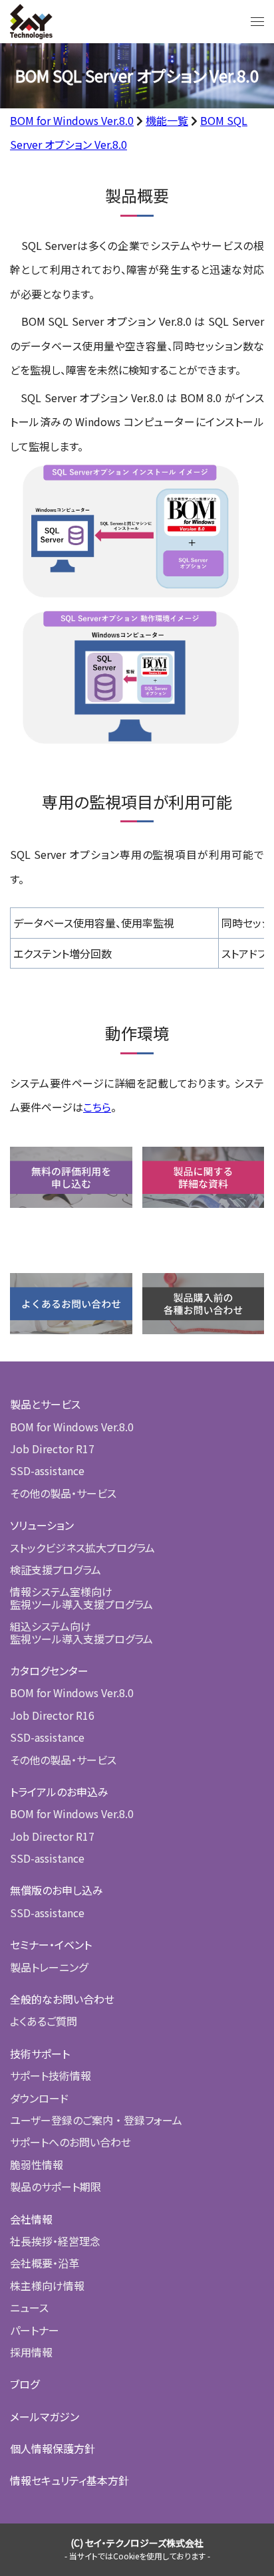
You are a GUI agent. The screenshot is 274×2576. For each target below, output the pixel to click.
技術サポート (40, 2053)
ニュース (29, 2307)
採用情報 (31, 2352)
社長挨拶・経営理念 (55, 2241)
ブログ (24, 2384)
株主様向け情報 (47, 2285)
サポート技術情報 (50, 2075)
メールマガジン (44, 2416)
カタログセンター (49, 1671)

▶ [Work instruction] Every record above must be copied exactly; none of the pictures belong in the copy.

▶ [Output of the task]
You are a GUI agent. The screenshot is 274×2576. For each target below, output the pixel to click.
技術サポート (40, 2053)
ニュース (29, 2307)
採用情報 (31, 2352)
社長挨拶・経営理念 (55, 2241)
ブログ (24, 2384)
株主様向け情報 (47, 2285)
サポート技術情報 (50, 2075)
メールマガジン (44, 2416)
カタログセンター (49, 1671)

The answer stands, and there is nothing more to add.